Would you copy all lines in the data that contain the word "showing"?

### Source records
###

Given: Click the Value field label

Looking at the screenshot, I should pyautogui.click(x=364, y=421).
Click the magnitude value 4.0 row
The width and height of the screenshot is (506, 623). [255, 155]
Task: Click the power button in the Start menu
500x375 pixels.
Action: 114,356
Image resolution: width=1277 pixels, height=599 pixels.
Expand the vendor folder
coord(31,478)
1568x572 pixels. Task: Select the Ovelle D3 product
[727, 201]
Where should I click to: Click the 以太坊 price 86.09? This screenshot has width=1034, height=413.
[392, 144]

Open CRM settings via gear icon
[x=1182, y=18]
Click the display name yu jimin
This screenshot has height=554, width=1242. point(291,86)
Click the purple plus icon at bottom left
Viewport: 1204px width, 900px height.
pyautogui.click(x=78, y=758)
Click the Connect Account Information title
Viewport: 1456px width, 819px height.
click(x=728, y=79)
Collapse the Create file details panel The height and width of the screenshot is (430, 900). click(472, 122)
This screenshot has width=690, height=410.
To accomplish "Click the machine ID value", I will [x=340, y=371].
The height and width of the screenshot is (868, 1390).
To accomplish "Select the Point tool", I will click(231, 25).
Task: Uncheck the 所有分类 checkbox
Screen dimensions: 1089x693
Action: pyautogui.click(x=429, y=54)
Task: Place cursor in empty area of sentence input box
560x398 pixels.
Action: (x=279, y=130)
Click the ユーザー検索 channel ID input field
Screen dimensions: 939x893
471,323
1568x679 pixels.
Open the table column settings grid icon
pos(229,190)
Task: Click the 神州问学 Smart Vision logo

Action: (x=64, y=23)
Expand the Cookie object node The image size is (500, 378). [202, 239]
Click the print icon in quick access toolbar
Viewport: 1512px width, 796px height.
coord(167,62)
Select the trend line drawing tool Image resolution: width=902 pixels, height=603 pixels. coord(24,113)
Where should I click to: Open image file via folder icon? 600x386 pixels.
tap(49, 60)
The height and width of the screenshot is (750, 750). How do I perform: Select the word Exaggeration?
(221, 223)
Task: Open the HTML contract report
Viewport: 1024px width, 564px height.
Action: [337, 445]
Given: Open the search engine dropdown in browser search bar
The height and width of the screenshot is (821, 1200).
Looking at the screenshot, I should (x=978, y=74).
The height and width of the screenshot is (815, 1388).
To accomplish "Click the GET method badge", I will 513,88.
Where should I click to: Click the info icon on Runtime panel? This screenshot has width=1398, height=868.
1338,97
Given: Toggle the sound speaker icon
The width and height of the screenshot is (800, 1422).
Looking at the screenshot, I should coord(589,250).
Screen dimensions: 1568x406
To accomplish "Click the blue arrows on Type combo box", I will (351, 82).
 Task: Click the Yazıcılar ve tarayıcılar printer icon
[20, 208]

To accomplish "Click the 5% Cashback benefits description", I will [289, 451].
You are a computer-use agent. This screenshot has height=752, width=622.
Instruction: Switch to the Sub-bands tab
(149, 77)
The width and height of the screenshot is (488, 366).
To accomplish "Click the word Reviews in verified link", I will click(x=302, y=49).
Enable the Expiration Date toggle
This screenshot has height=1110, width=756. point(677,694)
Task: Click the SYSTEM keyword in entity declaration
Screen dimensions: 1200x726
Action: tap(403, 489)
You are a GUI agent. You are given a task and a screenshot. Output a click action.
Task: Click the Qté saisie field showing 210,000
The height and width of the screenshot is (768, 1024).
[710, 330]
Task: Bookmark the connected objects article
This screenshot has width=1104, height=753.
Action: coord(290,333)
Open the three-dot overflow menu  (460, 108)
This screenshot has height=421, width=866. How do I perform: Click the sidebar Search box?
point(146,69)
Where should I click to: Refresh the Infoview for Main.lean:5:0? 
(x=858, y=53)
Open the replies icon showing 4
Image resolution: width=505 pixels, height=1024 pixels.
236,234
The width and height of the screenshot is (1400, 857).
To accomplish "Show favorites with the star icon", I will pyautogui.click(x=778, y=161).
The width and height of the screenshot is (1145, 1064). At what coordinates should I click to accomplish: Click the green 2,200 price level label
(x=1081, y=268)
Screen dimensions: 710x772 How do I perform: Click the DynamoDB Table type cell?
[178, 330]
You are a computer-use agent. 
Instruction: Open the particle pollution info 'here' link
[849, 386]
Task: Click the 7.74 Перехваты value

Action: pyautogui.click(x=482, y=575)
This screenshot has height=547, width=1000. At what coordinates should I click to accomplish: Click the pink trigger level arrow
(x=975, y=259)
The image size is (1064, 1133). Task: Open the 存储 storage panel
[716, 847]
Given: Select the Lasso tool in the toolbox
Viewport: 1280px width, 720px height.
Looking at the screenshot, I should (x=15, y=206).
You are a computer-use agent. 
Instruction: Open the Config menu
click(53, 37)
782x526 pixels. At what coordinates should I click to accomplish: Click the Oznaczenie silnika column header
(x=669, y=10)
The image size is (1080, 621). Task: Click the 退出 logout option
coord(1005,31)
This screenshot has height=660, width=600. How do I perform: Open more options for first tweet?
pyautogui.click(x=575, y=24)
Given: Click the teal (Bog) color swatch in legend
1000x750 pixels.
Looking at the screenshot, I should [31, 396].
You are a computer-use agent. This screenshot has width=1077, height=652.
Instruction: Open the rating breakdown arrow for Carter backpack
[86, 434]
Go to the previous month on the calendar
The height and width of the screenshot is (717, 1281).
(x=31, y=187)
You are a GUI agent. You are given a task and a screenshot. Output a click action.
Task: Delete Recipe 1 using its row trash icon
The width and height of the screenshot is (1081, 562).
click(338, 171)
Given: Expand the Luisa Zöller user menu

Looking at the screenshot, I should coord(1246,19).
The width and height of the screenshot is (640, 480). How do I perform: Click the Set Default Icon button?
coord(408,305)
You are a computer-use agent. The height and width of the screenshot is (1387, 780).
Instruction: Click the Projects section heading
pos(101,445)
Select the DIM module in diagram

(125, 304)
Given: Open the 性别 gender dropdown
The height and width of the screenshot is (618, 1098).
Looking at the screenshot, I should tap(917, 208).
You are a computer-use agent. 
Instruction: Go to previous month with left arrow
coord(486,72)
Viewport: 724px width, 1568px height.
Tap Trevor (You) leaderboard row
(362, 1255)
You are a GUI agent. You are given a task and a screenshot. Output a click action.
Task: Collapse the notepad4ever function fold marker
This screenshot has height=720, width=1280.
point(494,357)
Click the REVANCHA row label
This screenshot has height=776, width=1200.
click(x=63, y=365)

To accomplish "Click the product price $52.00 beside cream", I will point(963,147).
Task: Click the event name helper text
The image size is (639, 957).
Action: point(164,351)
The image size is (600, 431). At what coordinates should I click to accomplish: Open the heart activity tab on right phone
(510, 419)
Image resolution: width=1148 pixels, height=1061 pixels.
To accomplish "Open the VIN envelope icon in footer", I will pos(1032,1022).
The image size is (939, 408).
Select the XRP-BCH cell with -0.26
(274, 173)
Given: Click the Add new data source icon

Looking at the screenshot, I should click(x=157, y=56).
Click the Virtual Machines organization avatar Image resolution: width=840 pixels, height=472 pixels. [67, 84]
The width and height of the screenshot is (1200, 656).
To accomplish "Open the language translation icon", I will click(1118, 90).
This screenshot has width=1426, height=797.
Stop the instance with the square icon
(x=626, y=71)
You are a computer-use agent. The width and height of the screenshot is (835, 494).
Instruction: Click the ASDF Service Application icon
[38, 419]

###

### Output below
Task: Click the Qté saisie field showing 210,000
Open the replies icon showing 4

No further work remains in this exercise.